Actuellement ce sont ≈ 0,5% du tonnage de terres traitées qui font l'objet de réemploi, ce qui reste une filière encore marginale de gestion des terres polluées.

Un cadre à la réutilisation des terres excavées été défini (figure 033) :

- Il est interdit de mélanger, pendant ou après l'excavation, des lots distincts de terres excavées de qualité différente dans le but de diluer les éventuelles pollutions afin de déclasser les terres, ou de porter atteinte à l'objectif de traçabilité des terres excavées ;

- Un rayon d'une trentaine de kilomètres autour du site d'excavation constitue un ordre de grandeur au-delà duquel il n'est généralement pas raisonnable d'aller - le marché des matériaux étant un marché local -du fait des coûts de transport qui pèsent fortement sur le prix de revient des matériaux ;

TERRASS[4] (http://terrass.brgm.fr/utilisation/methodologie-et-outils-associes) précise le statut des terres polluées selon la filière de gestion envisagée. Les objectifs de l'application TERRASS sont :

  1. de mettre en relation détenteurs et utilisateurs de terres excavées ;

  2. de disposer de l'information sur l'état, la localisation et la qualité des stocks ;

  3. d'assurer la traçabilité des terres depuis leur site d'extraction jusqu'à celui de leur réutilisation ;

  4. de délivrer et gérer les numéros des bordereaux de suivi (BSTR) ;

  5. de bancariser et pérenniser l'information (localisation, coordonnées, critères géochimiques, ...) ;

  6. de permettre la mise en place de contrôles des services de l'Etat et la génération d'indicateurs.

Les modalités de réutilisation hors site des terres excavées sont strictement encadrées.

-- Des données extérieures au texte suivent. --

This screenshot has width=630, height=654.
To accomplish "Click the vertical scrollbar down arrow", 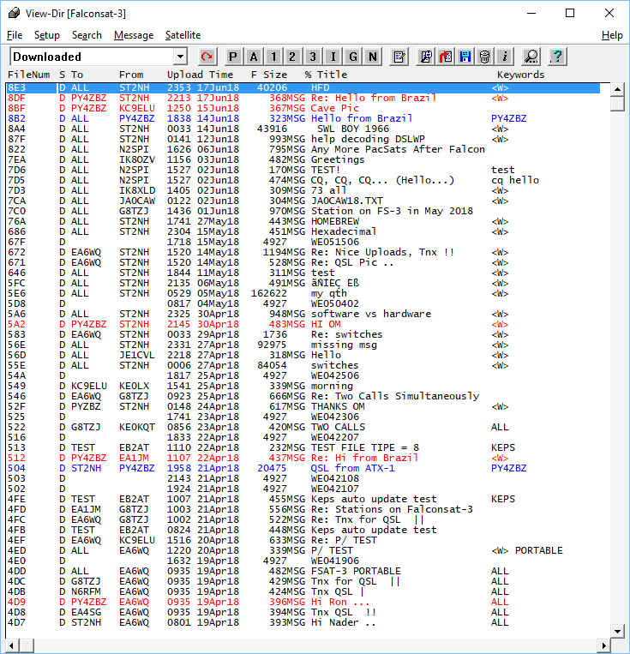I will [617, 633].
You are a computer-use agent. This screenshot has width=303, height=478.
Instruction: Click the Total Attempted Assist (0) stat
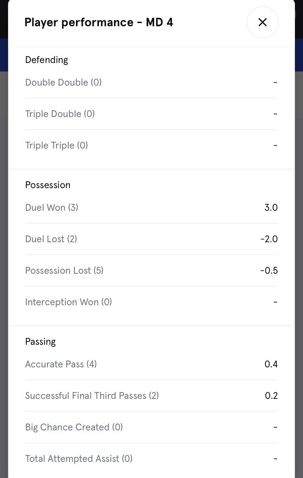[79, 459]
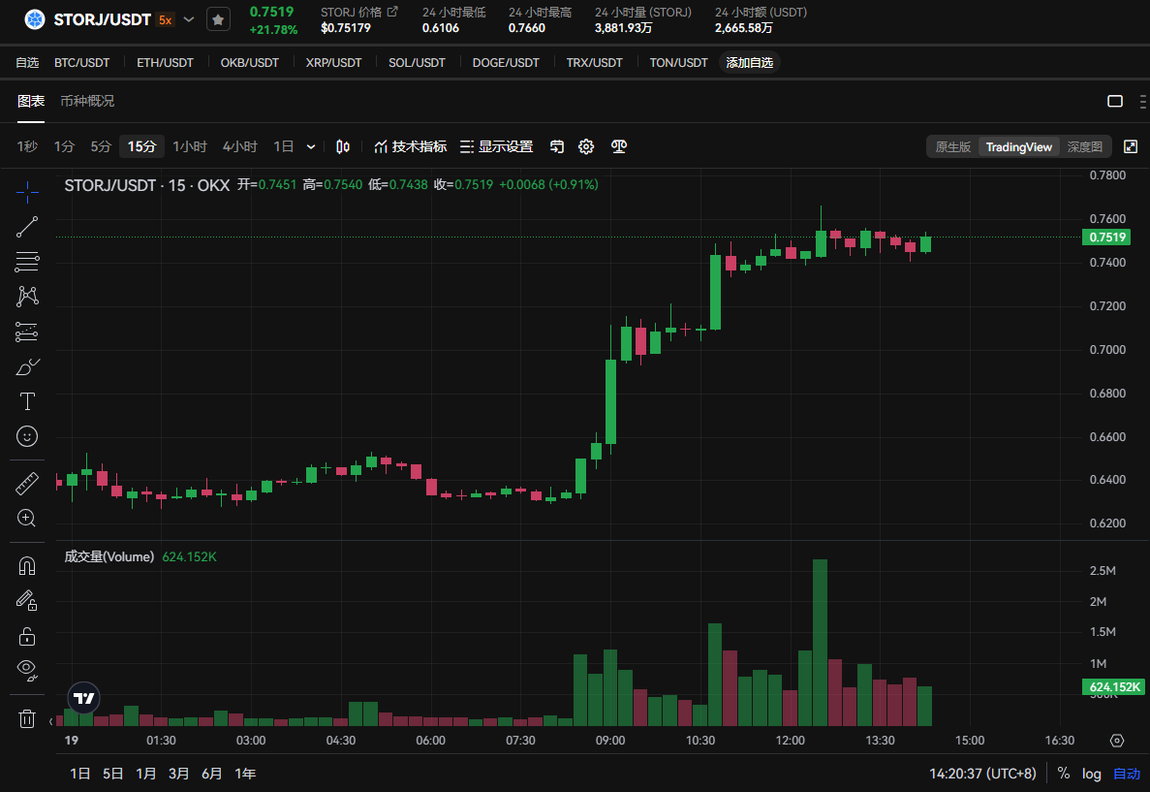Open the chart settings gear icon
1150x792 pixels.
585,146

Elles interviennent notamment dans le cadre d'un plan de gestion à la suite du bilan coûts/avantages. Les possibilités de réutilisation hors site des terres excavées entrant dans la démarche concernent :

  • Les aménagements sous bâtiment, au niveau des bureaux, des locaux commerciaux et industriels et les aménagements paysagers non privatifs sous un recouvrement de terres non polluées ou sous des revêtements de type enrobé, dalle béton (parkings, chaussées), dans le cadre d'opérations soumises à un permis de construire, un permis d'aménager ou à la réalisation d'une étude d'impact, qu'il s'agisse de projets d'aménagements urbains résidentiels, industriels ou commerciaux ;

  • Les usages en technique routière (tels que définis dans la démarche de niveau 3 de caractérisation environnementale du guide méthodologique relatif à l'acceptabilité de matériaux alternatifs en technique routière - guide SETRA, mars 2011[5]).

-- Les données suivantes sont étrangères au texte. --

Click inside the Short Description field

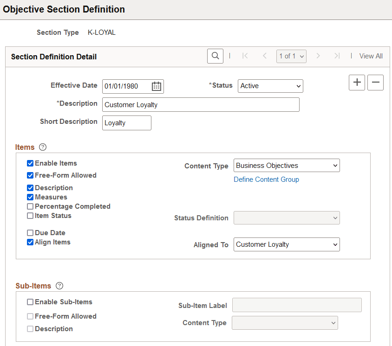click(126, 122)
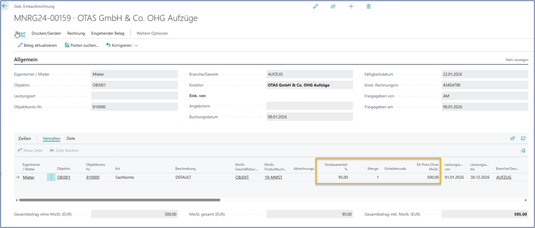
Task: Expand Zeilen section to full view
Action: tap(523, 139)
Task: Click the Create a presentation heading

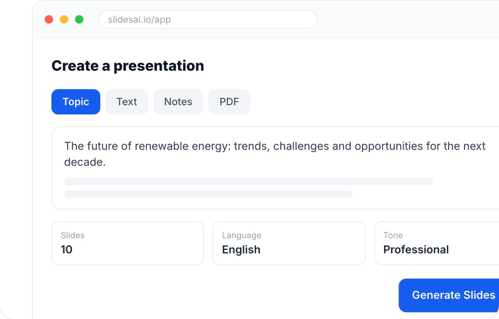Action: click(128, 66)
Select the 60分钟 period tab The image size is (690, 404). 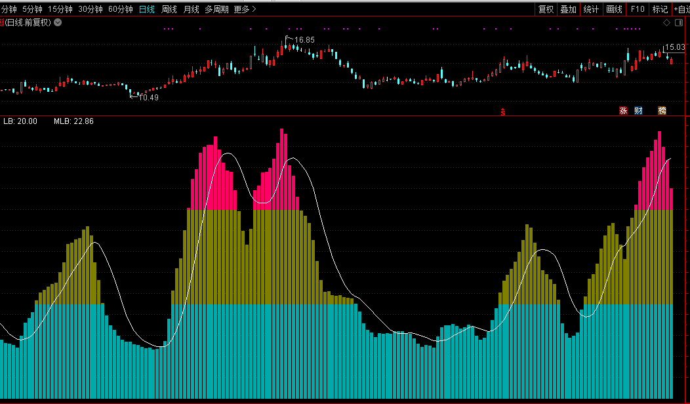tap(120, 9)
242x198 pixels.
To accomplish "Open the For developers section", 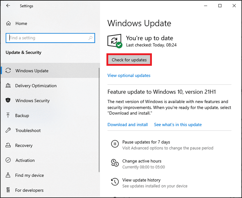I will (x=29, y=190).
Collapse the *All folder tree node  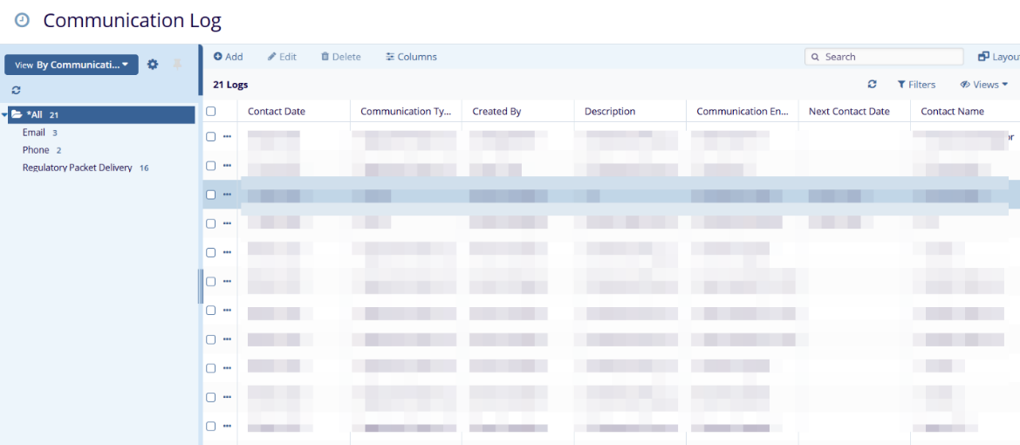(5, 115)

Des restrictions ont été énoncées :

  • La réutilisation hors de leur site d'origine des terres excavées est interdite au droit des établissements dits sensibles, sous les constructions résidentielles, sous les jardins privatifs, au droit de terrains destinés à la production de fruits et légumes (potagers et vergers), à la culture (céréales, plantes fourragères...), et à l'élevage (pâtures) ;

  • La réutilisation des terres excavées en technique routière est interdite pour la réalisation d'ouvrages non pérennes (massifs de pré-chargement), et de systèmes drainants (tranchées ou éperons drainants, chaussées réservoirs...).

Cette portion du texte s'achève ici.